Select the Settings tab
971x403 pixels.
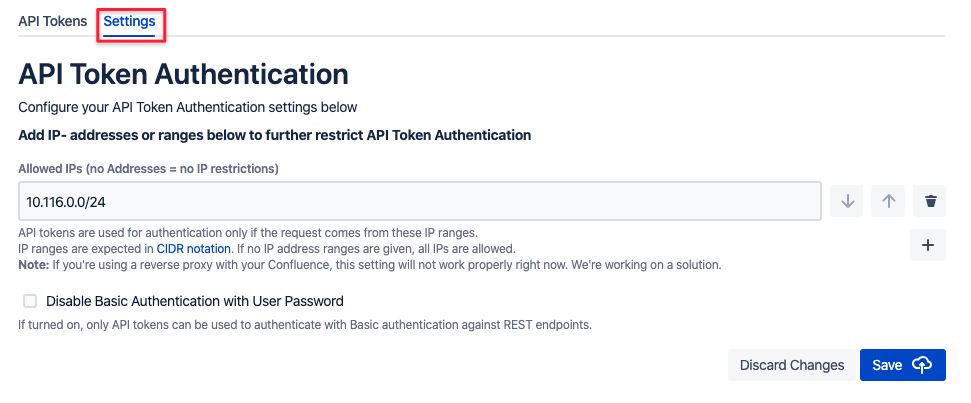point(130,21)
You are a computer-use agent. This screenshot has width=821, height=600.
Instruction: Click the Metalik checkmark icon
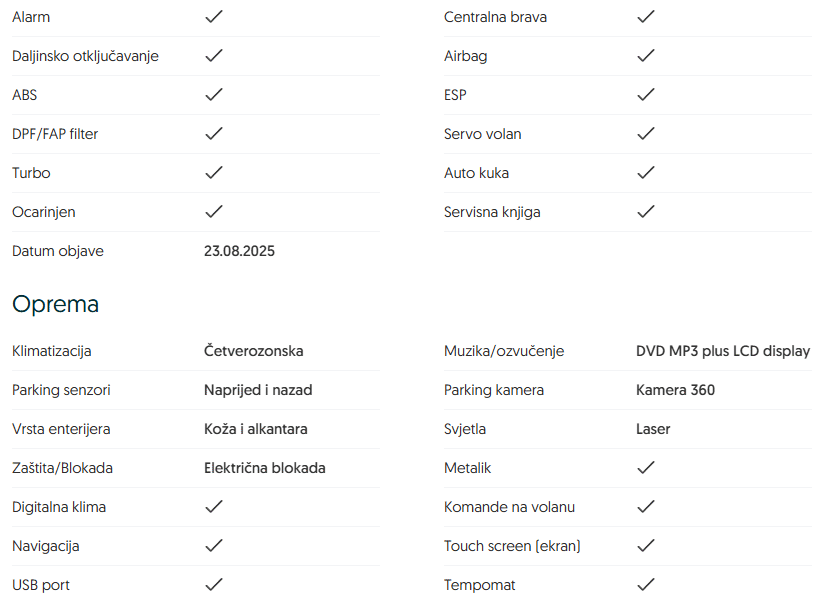pyautogui.click(x=646, y=468)
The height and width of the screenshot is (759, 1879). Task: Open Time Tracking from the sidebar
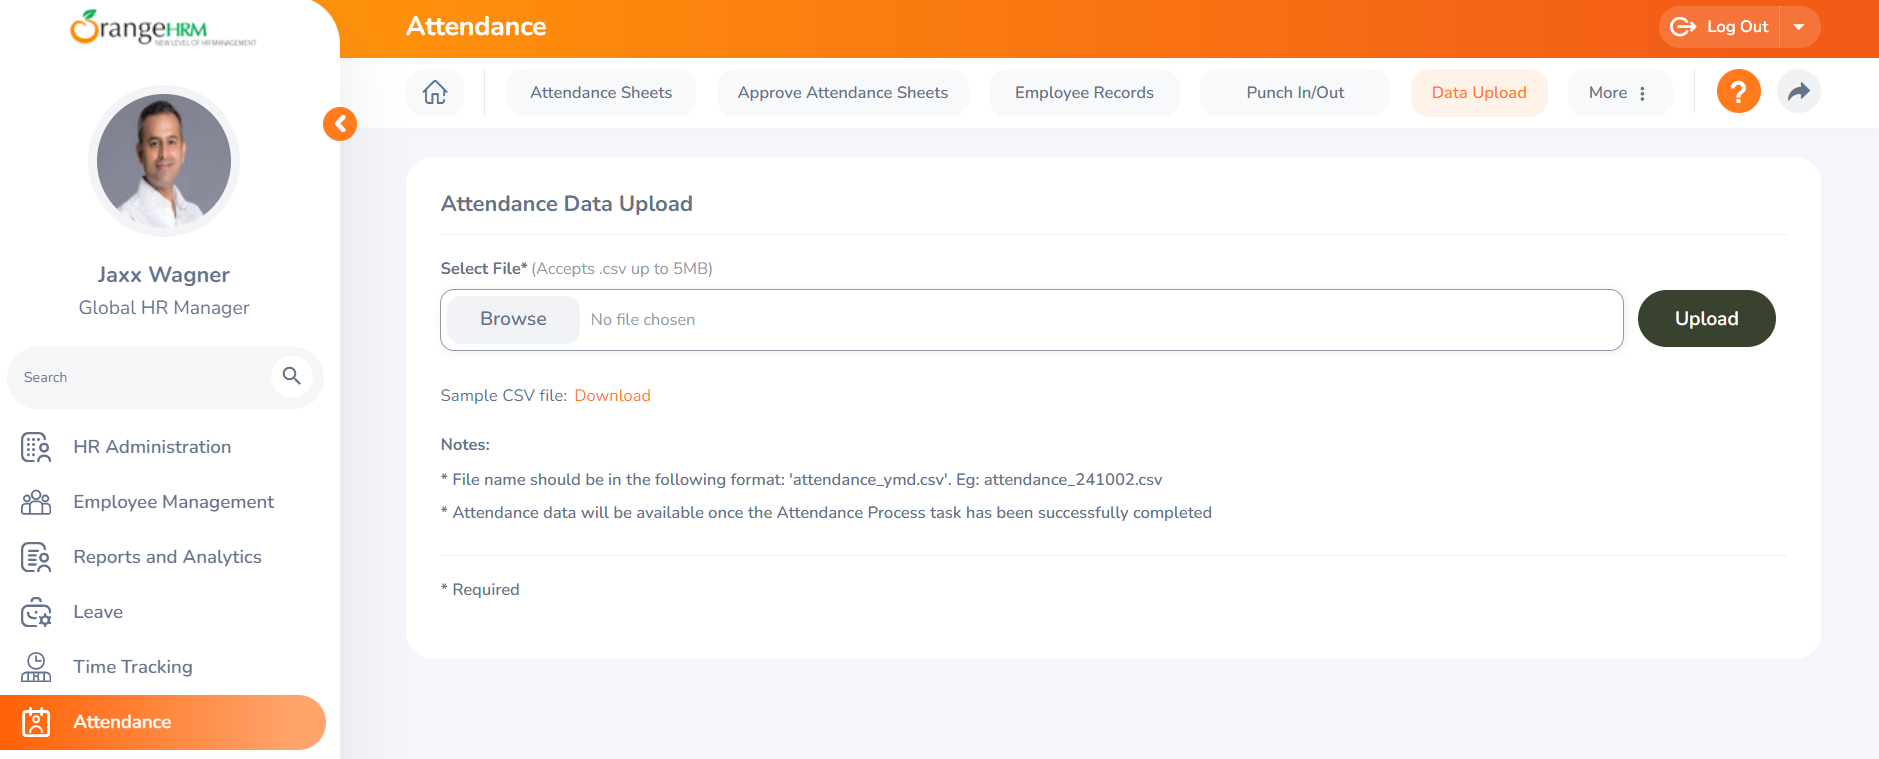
□ □ □ □ □
> [TASK DESCRIPTION] Rewrite all the entries above, substituting "image" for every occurrence of "screenshot" and leaving everything else unchanged. Omit the pictures from your answer.

> [EXERCISE ANSWER]
Select the Settings tab
971x403 pixels.
point(130,21)
You are a computer-use agent. This image has width=821, height=600.
Instruction: Click the Metalik checkmark icon
pyautogui.click(x=646, y=468)
The height and width of the image is (759, 1879). Task: Open Time Tracking from the sidebar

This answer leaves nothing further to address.